In the CV pooled safety analyses, safety was characterised based on a number of key CV analyses from the Phase III programme, including MACE outcomes and MACE+ outcomes (MACE plus hospitalisation for unstable angina and hospitalisation for heart failure outcomes). Overall, the analyses will evaluate the totality of evidence for roxadustat and assess the overall benefit-risk profile, to overcome the potential bias of a single-arm trial analysis.
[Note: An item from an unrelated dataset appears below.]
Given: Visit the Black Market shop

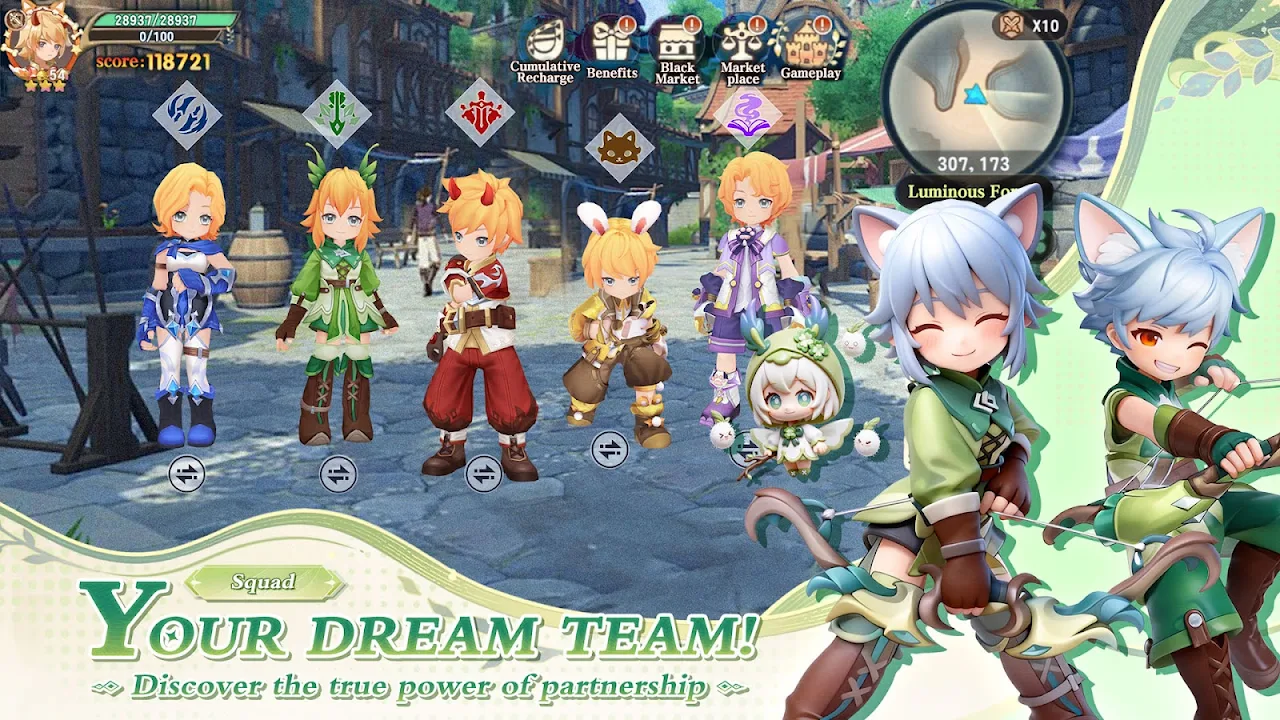Looking at the screenshot, I should pos(678,45).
Anaemia can be a serious medical condition in which patients have insufficient red blood cells and low levels of haemoglobin, a protein in red blood cells that carries oxygen to cells throughout the body.^1,2 Anaemia in CKD is associated with increased risk of hospitalisation, CV complications and death,³ also frequently causing significant fatigue, cognitive dysfunction and decreased quality of life.⁴ Severe anaemia is common in patients with CKD, cancer, myelodysplastic syndrome, inflammatory diseases and other serious illnesses.

Anaemia is particularly prevalent in patients with CKD, which affects more than 200 million patients worldwide and is generally a progressive disease characterised by gradual loss of kidney function that may eventually lead to kidney failure.

In the US, according to the United States Renal Data System, a majority of dialysis-eligible CKD patients are currently on dialysis. Of the approximately 507,000 patients receiving dialysis in the US as of 2016, approximately 80% were being treated with erythropoiesis-stimulating agents (ESA) for anaemia.⁵ Patients seldom receive ESA treatment until they initiate dialysis therapy.